[SUPPLIED RECORDS]
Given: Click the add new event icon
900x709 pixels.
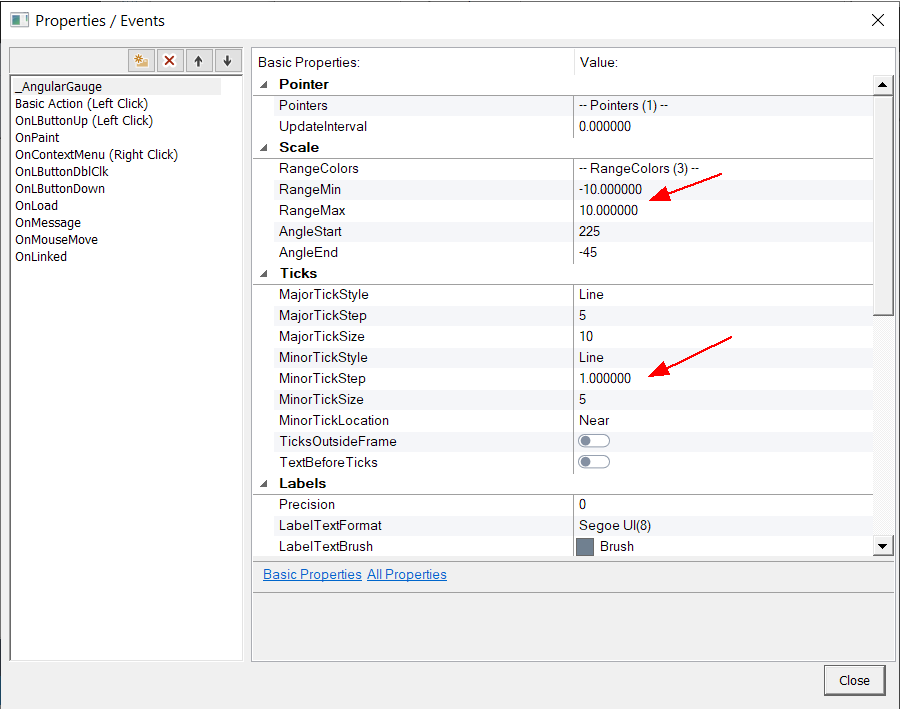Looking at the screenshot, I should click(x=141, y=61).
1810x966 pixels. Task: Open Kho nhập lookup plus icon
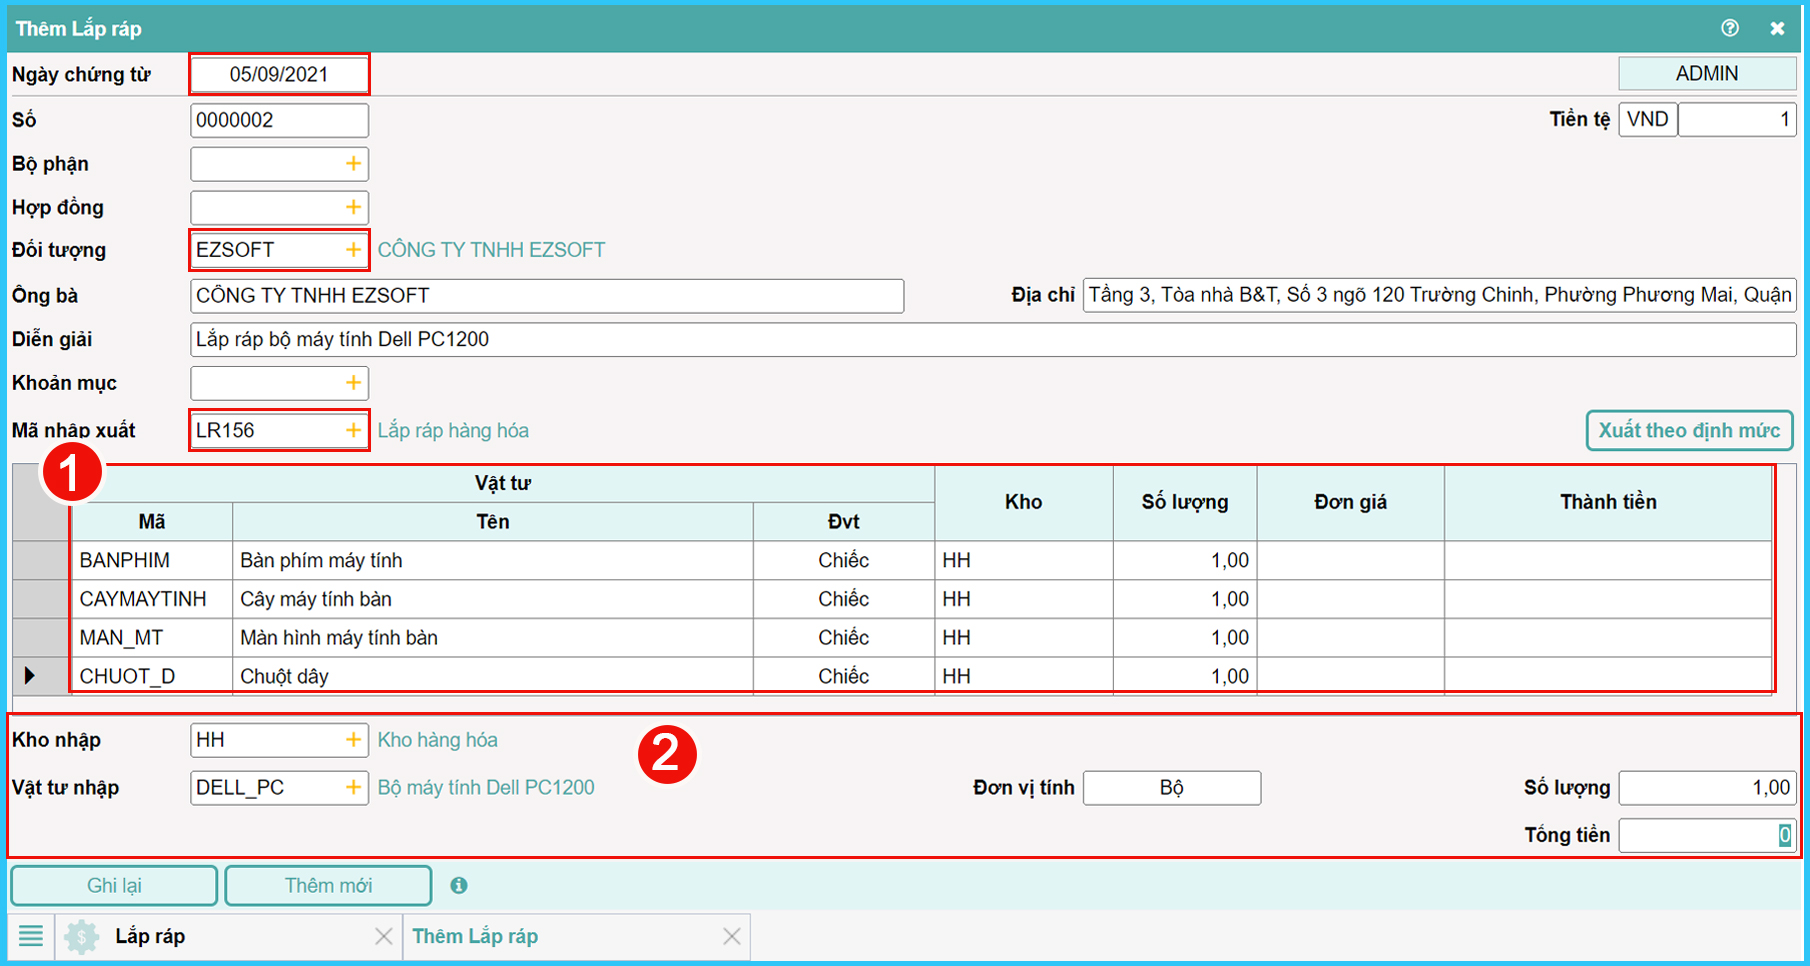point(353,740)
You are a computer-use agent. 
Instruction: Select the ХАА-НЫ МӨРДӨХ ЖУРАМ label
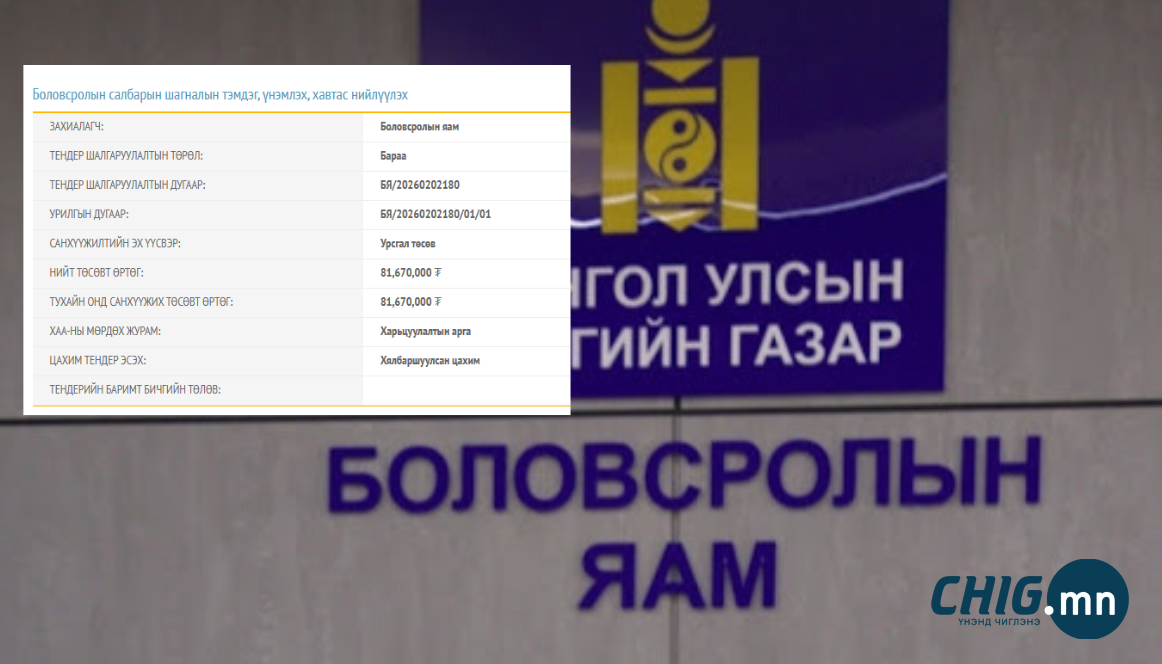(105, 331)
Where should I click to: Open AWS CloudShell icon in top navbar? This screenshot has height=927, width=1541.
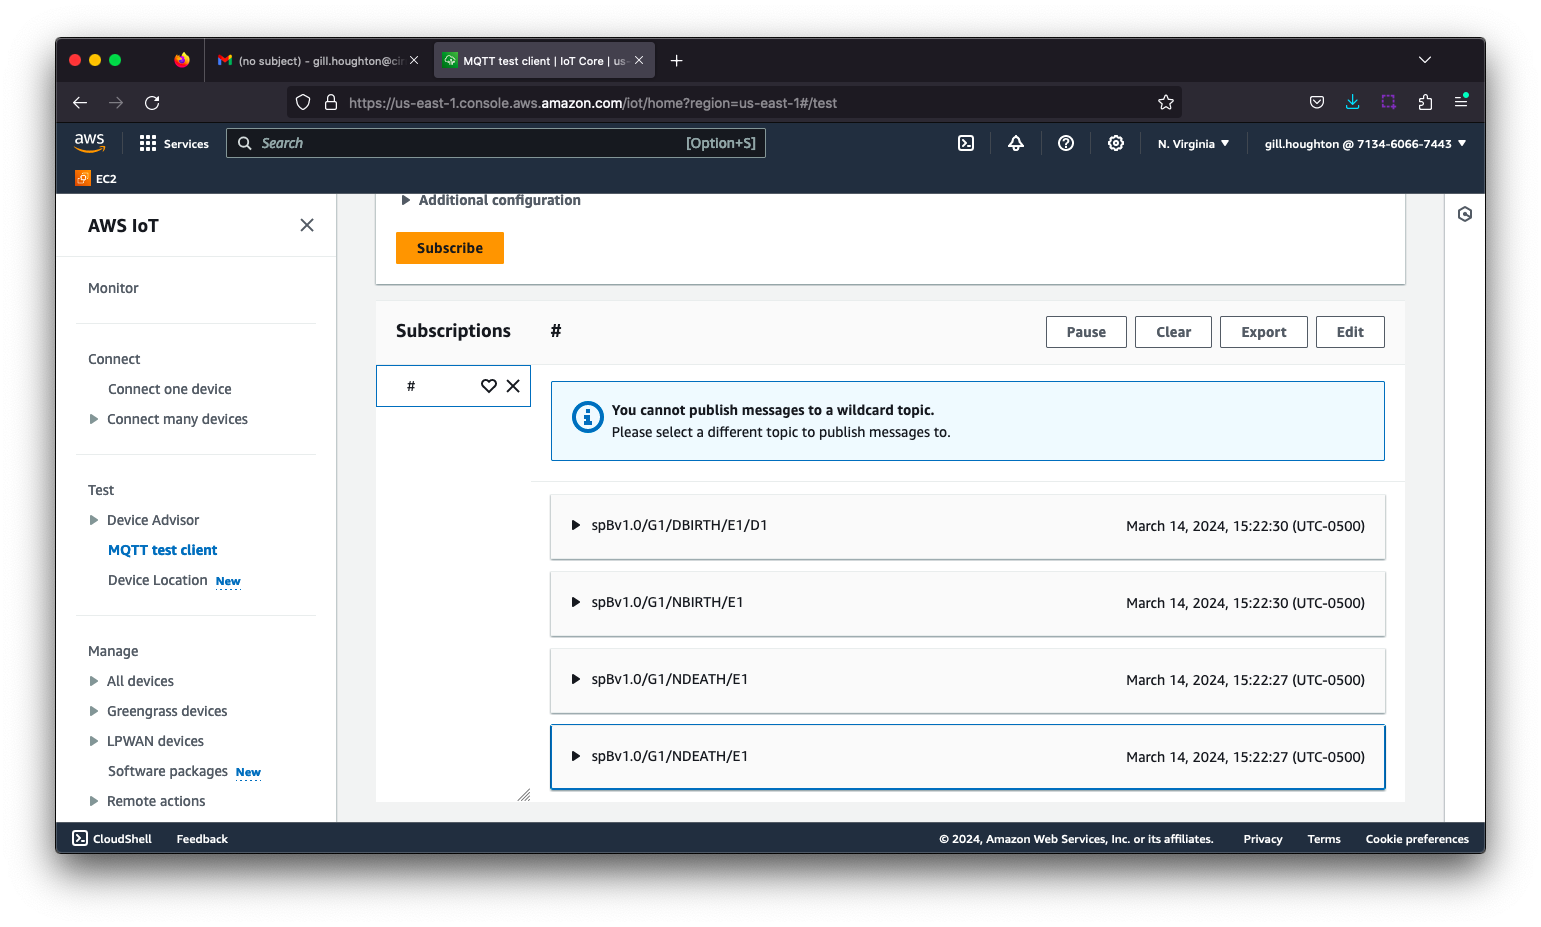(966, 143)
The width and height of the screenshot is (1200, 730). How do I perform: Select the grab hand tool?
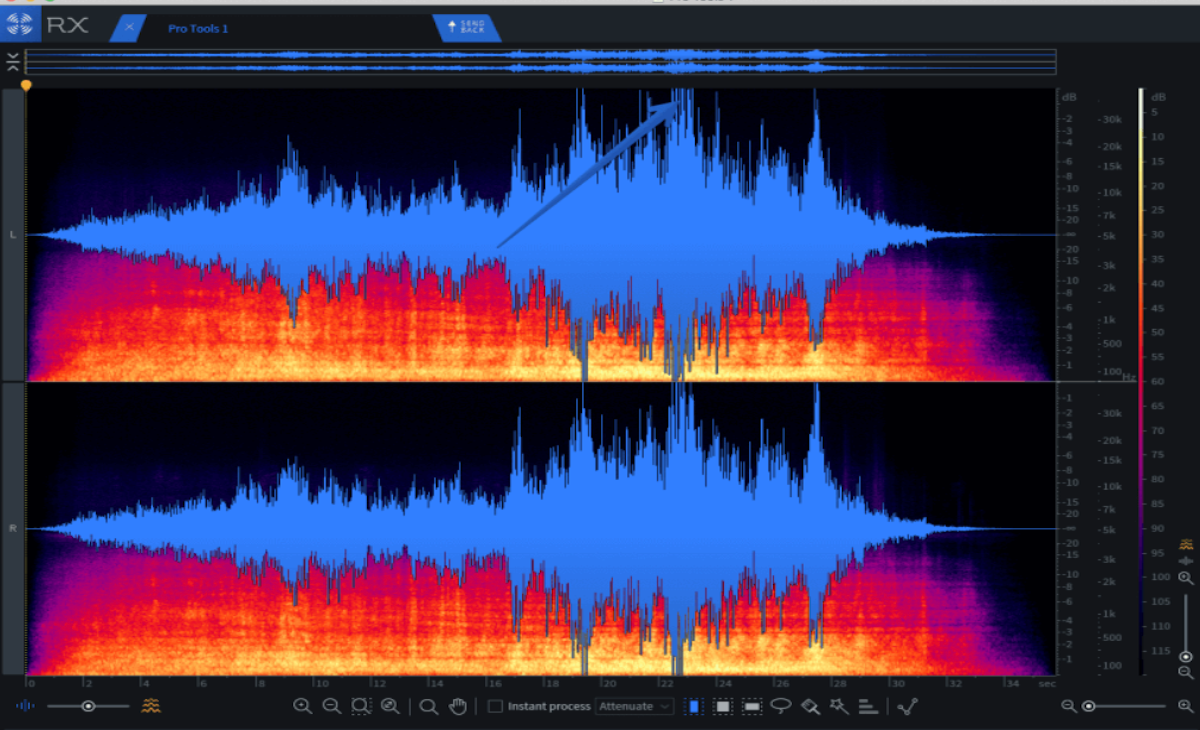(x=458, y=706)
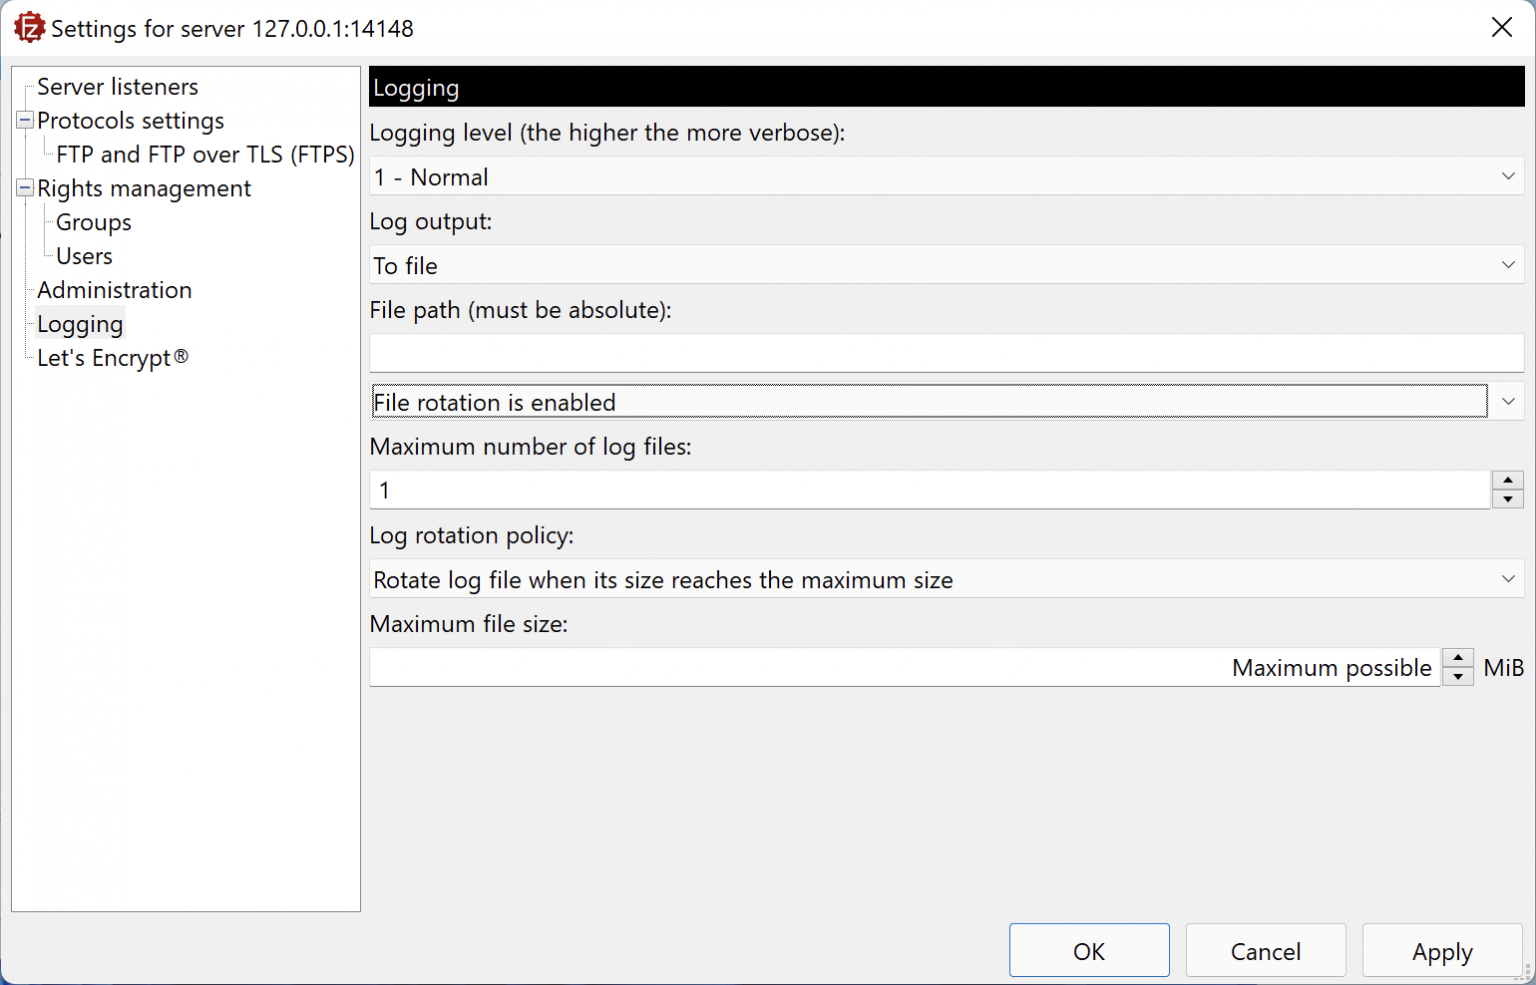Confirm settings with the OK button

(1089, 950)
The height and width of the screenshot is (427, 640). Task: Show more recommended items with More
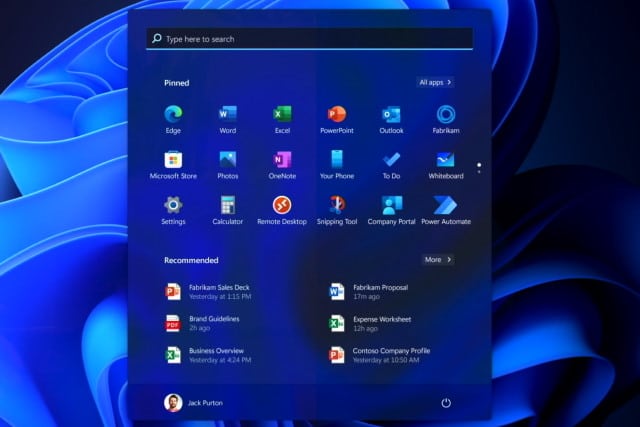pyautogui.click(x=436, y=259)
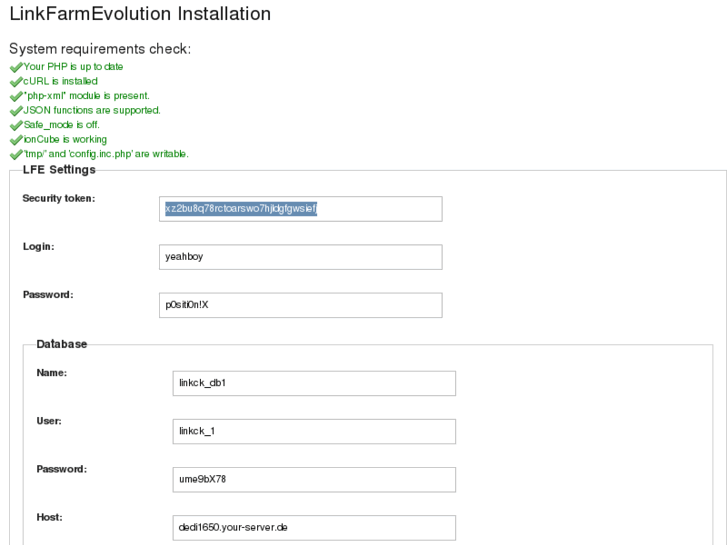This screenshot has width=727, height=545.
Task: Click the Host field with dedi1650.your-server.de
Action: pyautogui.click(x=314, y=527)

[TASK REQUIREMENTS]
Return the material in full and unaltered, minus its pictures.

[RESULT OF THE EXERCISE]
Given: Click the add new event icon
900x709 pixels.
Looking at the screenshot, I should click(x=141, y=61).
1810x966 pixels. Task: Open Kho nhập lookup plus icon
point(353,740)
You are a computer-use agent. 
Instruction: Select the ХАА-НЫ МӨРДӨХ ЖУРАМ label
(105, 331)
Where should I click to: Open AWS CloudShell icon in top navbar? This screenshot has height=927, width=1541.
(966, 143)
The width and height of the screenshot is (1200, 730). How do I perform: Select the grab hand tool?
(x=458, y=706)
Confirm settings with the OK button

(1089, 950)
The height and width of the screenshot is (427, 640). Task: Show more recommended items with More
pyautogui.click(x=436, y=259)
This screenshot has width=727, height=545.
Task: Click the Host field with dedi1650.your-server.de
Action: pyautogui.click(x=314, y=527)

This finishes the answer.